Женщины кивнули головами.
– А вот Федор хотел отписать часть земли на кума, а тот не согласился. Испугался, – сказал Павел Серафимович. – Оно и понятно. Кто знает, что дальше будет?
– Одному Всевышнему известно, – вздохнула мать и перекрестилась.
– Есть еще одна новость, – серьезно сказал Павел Серафимович. – Даже не знаю, хорошая она или плохая.

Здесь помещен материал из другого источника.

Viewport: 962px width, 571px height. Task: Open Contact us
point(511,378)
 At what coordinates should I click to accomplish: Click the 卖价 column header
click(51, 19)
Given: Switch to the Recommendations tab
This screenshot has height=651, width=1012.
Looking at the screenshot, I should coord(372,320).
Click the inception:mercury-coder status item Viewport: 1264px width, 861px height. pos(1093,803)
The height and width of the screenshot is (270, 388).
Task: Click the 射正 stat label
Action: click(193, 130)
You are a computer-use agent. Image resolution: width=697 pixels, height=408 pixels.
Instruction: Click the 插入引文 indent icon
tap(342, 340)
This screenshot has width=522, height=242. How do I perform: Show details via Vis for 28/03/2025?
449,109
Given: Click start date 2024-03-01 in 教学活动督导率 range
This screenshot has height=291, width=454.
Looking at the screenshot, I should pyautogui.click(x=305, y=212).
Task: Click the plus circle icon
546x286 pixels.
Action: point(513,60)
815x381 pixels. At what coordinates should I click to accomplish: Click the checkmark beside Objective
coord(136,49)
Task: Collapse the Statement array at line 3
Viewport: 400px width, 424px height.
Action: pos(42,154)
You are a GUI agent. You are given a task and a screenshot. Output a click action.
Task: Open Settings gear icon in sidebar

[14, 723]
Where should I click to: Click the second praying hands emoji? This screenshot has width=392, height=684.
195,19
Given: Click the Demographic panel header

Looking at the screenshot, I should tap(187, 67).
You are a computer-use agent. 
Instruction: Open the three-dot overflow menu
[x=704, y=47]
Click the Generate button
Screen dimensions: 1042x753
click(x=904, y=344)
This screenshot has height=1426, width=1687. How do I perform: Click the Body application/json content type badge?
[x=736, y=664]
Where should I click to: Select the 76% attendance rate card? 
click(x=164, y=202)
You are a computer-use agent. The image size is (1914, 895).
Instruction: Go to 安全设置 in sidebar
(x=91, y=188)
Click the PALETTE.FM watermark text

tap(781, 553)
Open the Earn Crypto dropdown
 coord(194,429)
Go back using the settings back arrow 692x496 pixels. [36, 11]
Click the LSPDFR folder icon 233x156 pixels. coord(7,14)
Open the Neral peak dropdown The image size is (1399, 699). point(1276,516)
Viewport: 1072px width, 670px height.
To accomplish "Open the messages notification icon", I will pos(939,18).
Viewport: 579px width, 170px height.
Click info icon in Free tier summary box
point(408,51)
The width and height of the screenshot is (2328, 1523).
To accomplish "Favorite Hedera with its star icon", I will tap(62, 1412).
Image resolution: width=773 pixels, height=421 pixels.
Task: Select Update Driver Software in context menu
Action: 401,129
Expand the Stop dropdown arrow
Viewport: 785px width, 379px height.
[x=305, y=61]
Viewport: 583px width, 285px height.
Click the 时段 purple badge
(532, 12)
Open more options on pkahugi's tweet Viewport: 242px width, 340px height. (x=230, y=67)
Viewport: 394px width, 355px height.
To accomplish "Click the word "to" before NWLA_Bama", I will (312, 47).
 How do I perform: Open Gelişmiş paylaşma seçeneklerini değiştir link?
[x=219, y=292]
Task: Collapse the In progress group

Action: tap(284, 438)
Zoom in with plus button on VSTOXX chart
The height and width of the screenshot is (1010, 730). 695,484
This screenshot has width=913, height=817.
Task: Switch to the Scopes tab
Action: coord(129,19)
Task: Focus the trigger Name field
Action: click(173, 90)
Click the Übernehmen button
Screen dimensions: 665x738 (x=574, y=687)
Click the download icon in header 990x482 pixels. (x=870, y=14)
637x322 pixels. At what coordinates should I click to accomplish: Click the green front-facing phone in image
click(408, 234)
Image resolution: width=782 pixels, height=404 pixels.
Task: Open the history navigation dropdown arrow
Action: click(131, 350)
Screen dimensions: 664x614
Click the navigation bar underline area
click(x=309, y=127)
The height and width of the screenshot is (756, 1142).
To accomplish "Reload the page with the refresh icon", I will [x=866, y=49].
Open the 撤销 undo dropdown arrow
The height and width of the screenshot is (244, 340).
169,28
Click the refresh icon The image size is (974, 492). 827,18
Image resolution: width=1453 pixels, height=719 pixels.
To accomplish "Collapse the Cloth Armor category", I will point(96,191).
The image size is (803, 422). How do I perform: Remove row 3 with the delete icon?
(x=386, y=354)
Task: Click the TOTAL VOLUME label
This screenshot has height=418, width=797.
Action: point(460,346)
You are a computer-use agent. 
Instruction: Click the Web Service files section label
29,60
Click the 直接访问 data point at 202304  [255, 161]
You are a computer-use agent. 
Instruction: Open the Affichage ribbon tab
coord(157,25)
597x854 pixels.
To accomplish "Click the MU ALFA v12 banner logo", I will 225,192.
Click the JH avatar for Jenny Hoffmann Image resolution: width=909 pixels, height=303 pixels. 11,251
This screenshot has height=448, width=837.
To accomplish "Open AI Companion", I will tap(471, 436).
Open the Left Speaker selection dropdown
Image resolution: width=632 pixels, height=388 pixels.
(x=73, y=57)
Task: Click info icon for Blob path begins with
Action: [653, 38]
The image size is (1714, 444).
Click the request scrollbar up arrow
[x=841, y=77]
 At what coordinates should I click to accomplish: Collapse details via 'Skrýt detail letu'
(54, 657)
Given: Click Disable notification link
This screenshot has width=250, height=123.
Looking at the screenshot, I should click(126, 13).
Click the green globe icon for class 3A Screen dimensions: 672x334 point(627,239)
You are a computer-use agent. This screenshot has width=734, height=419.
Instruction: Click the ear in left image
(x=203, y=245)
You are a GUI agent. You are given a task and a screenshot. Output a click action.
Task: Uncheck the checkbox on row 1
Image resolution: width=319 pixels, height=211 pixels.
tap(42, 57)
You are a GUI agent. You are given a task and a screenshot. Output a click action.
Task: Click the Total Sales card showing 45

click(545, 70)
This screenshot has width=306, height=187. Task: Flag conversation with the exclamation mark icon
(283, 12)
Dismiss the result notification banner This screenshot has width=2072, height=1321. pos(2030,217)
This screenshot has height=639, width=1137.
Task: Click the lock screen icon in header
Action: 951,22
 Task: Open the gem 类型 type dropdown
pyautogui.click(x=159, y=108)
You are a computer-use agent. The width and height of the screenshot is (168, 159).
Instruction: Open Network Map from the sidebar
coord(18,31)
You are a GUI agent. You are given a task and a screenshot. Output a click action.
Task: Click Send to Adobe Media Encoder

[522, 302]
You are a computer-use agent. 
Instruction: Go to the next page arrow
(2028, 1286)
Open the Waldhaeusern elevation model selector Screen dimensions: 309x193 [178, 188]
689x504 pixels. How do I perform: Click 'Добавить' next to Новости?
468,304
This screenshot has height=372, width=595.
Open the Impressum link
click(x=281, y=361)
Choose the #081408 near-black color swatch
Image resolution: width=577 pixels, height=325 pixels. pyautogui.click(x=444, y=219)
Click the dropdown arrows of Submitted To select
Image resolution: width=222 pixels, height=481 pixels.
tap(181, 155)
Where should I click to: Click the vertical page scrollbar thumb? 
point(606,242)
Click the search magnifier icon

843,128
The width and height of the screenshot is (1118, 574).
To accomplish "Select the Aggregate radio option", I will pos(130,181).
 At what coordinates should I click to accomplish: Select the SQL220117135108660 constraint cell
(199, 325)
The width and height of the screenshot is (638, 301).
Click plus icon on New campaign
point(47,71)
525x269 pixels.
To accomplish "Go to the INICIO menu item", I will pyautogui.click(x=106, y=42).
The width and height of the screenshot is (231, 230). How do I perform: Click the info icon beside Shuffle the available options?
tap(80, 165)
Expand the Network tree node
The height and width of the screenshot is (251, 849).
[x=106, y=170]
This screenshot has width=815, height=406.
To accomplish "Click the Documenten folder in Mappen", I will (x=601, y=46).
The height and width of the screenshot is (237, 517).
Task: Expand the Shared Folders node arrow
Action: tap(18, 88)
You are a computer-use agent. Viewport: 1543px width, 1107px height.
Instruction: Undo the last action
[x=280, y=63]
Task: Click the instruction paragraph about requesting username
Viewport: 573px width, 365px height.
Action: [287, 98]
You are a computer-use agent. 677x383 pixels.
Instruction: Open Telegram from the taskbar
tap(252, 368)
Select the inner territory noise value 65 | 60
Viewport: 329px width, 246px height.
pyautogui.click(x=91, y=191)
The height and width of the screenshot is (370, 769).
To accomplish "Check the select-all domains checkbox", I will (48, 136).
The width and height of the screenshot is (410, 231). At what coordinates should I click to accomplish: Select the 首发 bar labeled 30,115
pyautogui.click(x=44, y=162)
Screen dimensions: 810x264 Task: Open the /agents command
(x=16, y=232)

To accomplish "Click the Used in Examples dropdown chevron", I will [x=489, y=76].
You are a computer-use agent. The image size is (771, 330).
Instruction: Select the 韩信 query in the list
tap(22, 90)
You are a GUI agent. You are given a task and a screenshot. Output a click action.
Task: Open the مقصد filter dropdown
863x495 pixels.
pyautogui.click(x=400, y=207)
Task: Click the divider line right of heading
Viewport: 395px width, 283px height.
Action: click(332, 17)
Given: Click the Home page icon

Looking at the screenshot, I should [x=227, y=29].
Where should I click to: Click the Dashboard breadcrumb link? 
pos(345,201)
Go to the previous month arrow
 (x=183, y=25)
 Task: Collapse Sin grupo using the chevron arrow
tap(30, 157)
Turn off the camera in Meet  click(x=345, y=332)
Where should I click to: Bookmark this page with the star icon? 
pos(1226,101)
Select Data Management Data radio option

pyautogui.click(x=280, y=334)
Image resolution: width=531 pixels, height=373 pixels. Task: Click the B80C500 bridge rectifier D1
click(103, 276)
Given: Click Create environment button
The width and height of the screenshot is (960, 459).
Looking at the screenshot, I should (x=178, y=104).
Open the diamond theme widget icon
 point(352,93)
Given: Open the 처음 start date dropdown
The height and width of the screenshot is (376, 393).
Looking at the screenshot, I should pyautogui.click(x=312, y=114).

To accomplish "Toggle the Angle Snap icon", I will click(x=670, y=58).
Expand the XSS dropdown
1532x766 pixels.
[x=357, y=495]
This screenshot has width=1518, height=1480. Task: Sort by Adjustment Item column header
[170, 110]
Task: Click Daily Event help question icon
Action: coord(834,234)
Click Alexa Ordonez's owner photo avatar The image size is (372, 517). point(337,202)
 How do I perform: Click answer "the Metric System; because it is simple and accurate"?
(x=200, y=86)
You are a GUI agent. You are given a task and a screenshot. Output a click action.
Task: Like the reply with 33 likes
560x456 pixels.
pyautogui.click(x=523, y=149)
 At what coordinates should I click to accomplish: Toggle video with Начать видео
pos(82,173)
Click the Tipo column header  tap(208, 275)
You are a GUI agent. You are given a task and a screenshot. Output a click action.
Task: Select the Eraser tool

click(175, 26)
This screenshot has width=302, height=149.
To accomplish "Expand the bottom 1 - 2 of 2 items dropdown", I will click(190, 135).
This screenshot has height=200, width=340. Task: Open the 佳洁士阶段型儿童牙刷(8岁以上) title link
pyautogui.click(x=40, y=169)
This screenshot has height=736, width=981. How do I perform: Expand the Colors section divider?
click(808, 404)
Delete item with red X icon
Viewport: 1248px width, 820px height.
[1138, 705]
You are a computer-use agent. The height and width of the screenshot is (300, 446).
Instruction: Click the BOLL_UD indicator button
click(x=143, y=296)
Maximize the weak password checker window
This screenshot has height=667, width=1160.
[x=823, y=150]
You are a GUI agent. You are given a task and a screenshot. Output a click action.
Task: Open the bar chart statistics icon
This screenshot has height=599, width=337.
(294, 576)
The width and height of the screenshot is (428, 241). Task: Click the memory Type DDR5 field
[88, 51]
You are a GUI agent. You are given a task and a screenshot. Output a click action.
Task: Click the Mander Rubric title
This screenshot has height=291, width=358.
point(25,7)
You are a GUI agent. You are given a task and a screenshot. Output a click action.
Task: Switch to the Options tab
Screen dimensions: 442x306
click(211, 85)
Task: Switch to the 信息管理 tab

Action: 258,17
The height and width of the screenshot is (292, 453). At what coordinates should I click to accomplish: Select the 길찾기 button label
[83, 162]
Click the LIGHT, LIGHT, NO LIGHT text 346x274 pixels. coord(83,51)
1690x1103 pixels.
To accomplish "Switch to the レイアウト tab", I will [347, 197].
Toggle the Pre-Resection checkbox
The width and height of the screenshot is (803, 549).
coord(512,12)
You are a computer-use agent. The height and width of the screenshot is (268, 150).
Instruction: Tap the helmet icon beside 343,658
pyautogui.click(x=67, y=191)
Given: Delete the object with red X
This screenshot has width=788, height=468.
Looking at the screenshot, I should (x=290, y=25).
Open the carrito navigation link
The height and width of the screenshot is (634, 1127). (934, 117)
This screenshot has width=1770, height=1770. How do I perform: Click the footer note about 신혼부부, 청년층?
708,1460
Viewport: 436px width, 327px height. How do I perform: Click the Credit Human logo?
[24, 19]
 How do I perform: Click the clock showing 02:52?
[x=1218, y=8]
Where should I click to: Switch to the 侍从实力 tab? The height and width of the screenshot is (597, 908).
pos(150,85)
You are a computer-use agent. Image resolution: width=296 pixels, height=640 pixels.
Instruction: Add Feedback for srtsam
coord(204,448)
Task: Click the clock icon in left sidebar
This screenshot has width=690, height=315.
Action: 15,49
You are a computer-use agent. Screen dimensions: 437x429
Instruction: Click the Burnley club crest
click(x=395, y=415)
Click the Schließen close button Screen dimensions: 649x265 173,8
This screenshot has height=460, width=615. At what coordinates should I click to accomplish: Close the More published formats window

– Да говори уже! – подогнала его мать.
– Оля свою часть земли, которую мы ей дали в приданое, тоже отписывает.
– На кого же?
– На дочку Олесю.
– А как это?
– Сразу скажу: это было решение Ольги, не мое, – предупредил муж. – Потому прошу меня не обвинять. Оля выдает замуж Олесю и свои два гектара дарит на свадьбу дочке.
– Замуж?! – оторопела Варя. – Так она же еще ребенок!
– Вот я и говорю, что Оля сама так решила.
– И за кого же?
– Чтобы быть уверенной, что землю не отберут, она отдает… Будь он неладен! – Павел Серафимович раздраженно заходил по комнате. – За нашего соседа, за Осипа.